“Aunque tuve 15 maridos de asiento
a ninguno de ellos les fui infiel”, me dijo
Doña Shika Lheo, a pesar de que fue la joven más estigmatizada por el cura que cada domingo levantaba una homilía de ñapa contra aquella joven que llevaba el demonio por dentro, que sufrió el desprecio y la envidia de las otras zagalas de Pueblo Bonito porque no perdía oportunidad para quitarles sus novios y amantes, también fue la mujer más apetecida por los 15 jefes de las petroleras que a lo largo de veinte años dirigieron la explotación del hidrocarburo en los corregimientos de la Isla de Mompox.
El primero que la apeteció fue Mr. Kent, un gringo de casi dos metros de alto, rojo y arrugado como un tomate podrido, que cargaba en el falo de sus placeres una venérea crónica desde que llegó a su pubertad y fumaba habanos con un corazón de marijuana y que perdió la cabeza por ella desde el día en que la vio en las calles polvorientas de Pueblo Bonito, vestida con un mochito raído y una blusa que apenas si le ocultaba los erectos senos. Shica Lheo, tenía entonces catorce años y había, crecido pura, cerrera y salvaje, pescando moncholos y bagres a orillas del río.

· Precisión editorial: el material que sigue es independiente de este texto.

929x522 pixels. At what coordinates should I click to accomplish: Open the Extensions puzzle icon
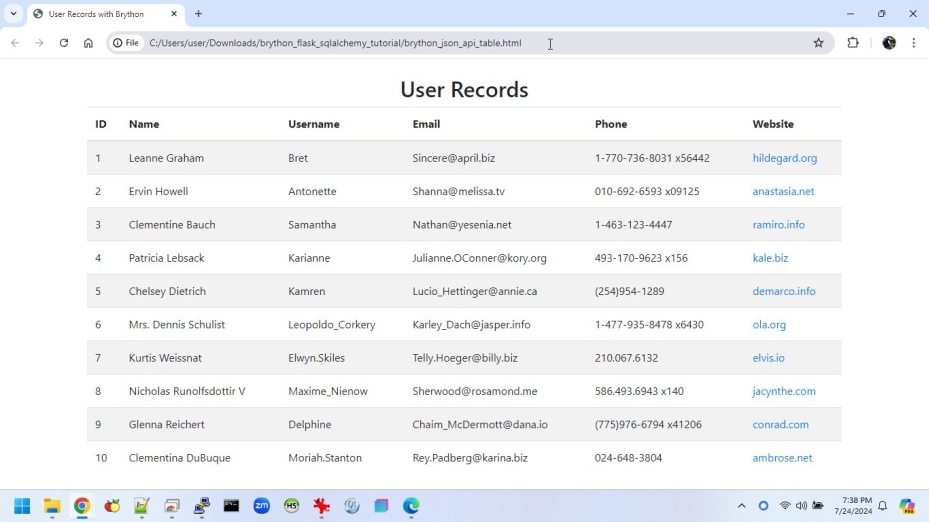pyautogui.click(x=853, y=43)

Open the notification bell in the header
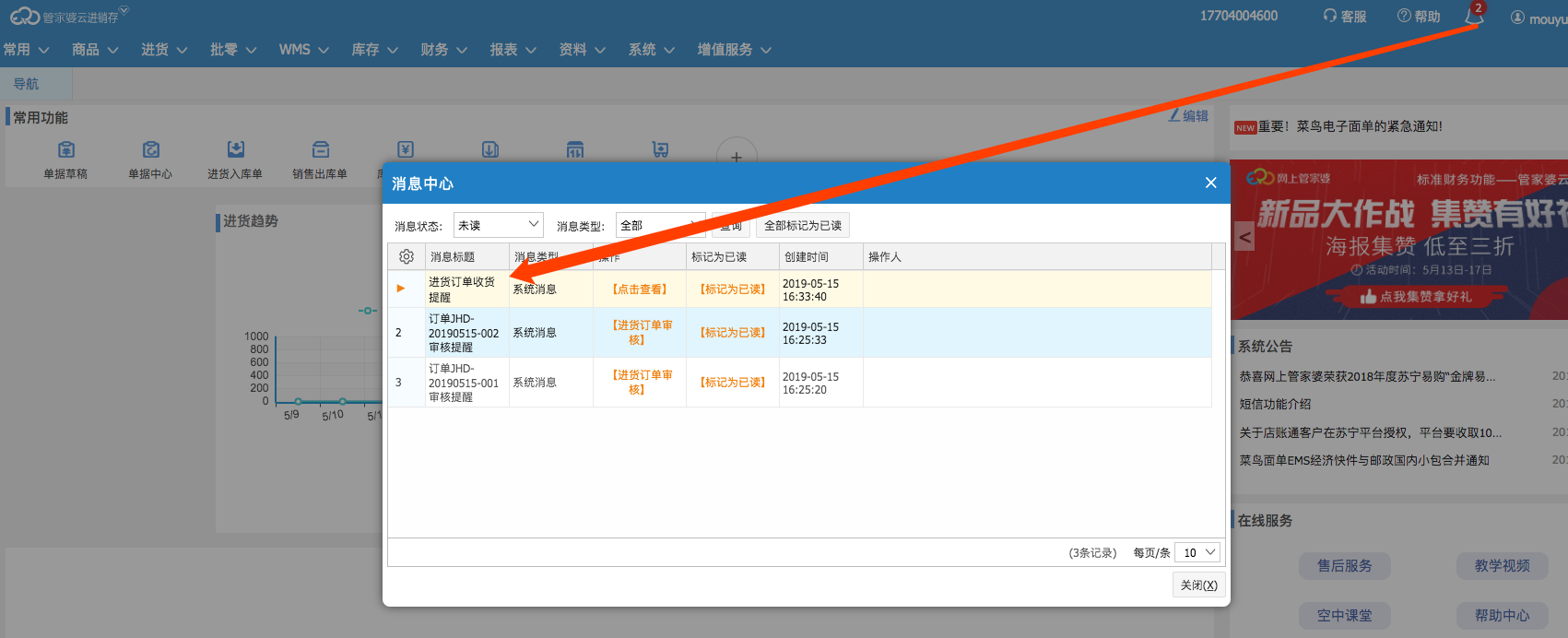[x=1473, y=17]
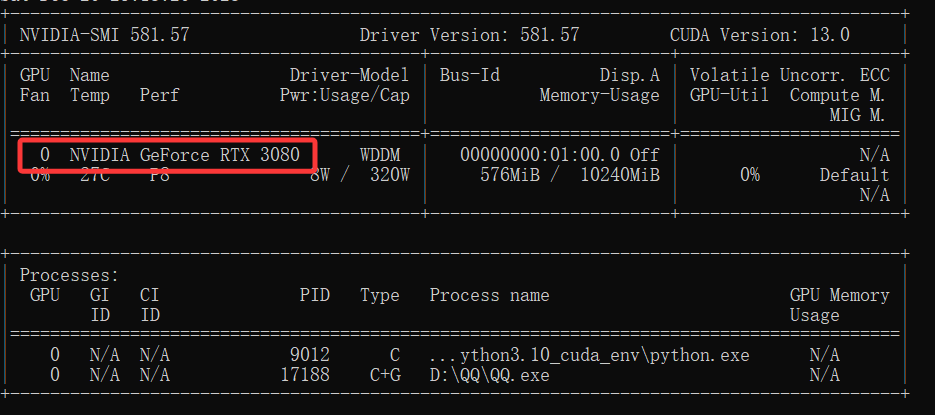Click the NVIDIA-SMI 581.57 version text
935x415 pixels.
[104, 35]
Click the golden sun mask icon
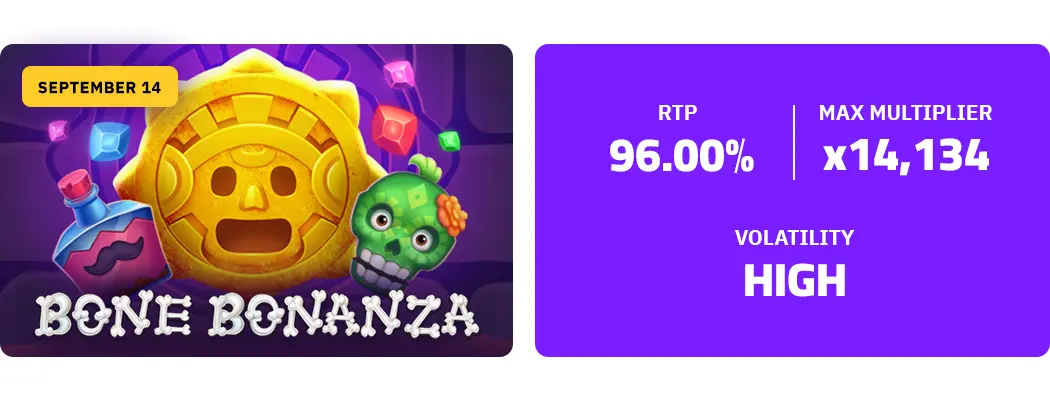 [x=251, y=173]
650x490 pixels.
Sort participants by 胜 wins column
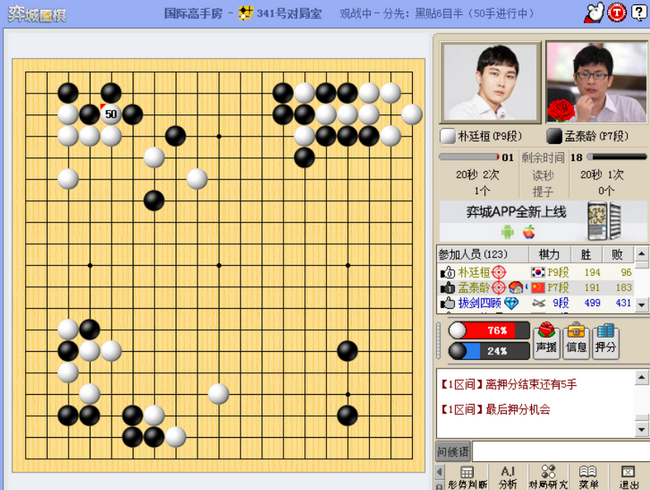pos(586,254)
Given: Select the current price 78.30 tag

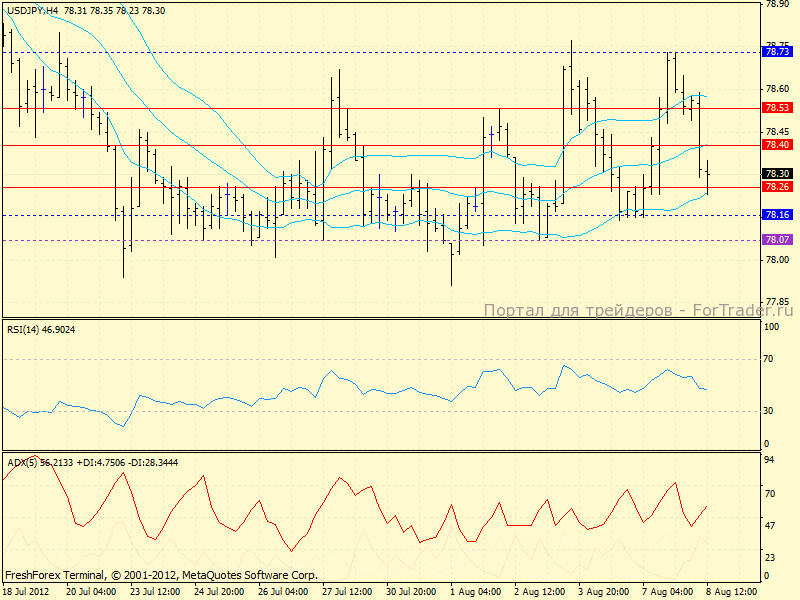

Después vendría otro y otro más, hasta que sumó quince gringos, que no solo regresaban alegres y rebosantes de felicidad al país del norte, sino que dejaban sembrada en aquellas tierras pródigas la semilla de la gonorrea y el chancro y, también del progreso.
- “Fueron quince maridos de asiento que tuve y a ninguno de ellos les fui infiel”, me dijo, sentada en su poltrona estilo Luis XV mientras leía las Rimas de Bécquer y daba órdenes a la servidumbre para que atendieran a sus invitados.
Y fue así. Doña Shika Lheo se hizo famosa a mediados de los años cincuenta porque parió quince hijas que traían como emblema el lunar con la forma de murciélago en la pantorilla derecha, cada una de un yanqui diferente, pero que fueron reconocidas en las oficinas de las notarías por sus propios padres, bautizadas todas con el nombre de María y educadas en instituciones de buen prestigio. El padrino de cada una era el gringo que llegaba a dirigir el campo petrolero. “Cuando llegaban lo primero que hacían era preguntar por Shika Lheo”.
Con el único jefe de las petroleras que no llegó a tener relaciones fue con el último de todos ellos, un colombiano, para más señas, descendientes de las etnias wauyus, educado con una beca en Londres, y lo primero que dijo cuando llegó a Pueblo Bonito fue “yo no he venido aquí a comer sobras”, cuando ya el petróleo llegaba a su fin, y en aquellos terrenos reinaba la miseria y la soledad.
Aunque Shica Lheo parió la última hija cuando apenas cumplía los 33 años y seguía siendo una mujer hermosa y perseguida por sus paisanos, nunca jamás le abrió el corazón a ninguno de ellos porque “para mi era una cuestión de honor seguir siendo fiel al último de mis maridos”.
Hoy doña Shika Lheo, vive como una reina, rodeada de sus quince hijas, de los maridos de éstas y de sus nietos. Ya nadie la estigmatiza y muy poca gente la recuerda cuando andaba por las calles, suelta al viento, con sus cuerpo moldeado como el de una avispa panelera y era llamada por sus amigas la “jopo alegre”.
Si así como se los estoy contando. Hoy todo el mundo le dice doña Shika Lheo, y hablan de ella como si fuera una santa.
No obstante, doña Shika Lheo, a sus setenta años es consciente de la vida libertaria que llevó en sus tiempos de niña, cuando vivía con su padre en una casa de barro en la Albarrada de Pueblo Bonito y para subsistir debía pescar cada mañana moncholos y barbules. Ahora orgullosa de sus hijas, y de todo cuanto hizo, no le da pena decir que todo lo que usted ve aquí me lo gané con esta finquita que me dejó mi mamá, y se señala con el índice de la mano derecha el triángulo de la felicidad.